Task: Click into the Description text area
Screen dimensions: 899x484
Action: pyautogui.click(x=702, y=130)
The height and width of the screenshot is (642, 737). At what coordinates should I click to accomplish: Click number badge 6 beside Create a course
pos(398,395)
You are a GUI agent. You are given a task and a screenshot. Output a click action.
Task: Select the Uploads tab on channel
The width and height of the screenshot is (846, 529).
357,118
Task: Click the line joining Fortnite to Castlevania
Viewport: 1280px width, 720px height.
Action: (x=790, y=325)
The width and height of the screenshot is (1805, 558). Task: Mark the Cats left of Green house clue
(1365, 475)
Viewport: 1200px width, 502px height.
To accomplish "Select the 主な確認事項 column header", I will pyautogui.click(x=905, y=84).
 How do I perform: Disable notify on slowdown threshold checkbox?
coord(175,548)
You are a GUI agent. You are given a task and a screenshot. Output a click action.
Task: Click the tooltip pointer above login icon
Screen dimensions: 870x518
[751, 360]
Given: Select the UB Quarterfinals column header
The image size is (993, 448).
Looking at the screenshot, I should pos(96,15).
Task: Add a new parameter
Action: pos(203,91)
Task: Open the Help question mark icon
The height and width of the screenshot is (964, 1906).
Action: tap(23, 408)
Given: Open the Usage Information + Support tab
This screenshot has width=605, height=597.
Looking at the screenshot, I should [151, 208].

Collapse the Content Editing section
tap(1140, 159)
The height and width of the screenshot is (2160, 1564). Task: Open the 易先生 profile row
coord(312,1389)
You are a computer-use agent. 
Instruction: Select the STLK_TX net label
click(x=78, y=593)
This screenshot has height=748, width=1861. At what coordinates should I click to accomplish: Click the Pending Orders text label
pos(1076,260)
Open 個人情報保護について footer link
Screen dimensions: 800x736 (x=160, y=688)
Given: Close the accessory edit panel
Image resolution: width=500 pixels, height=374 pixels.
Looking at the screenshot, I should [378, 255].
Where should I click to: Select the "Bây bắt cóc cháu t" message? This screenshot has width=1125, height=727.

EXERCISE PROMPT: In the records, which lines use the word "header"? Report them.

SOLUTION:
To accomplish "Select the 主な確認事項 column header", I will pyautogui.click(x=905, y=84).
Given: Select the UB Quarterfinals column header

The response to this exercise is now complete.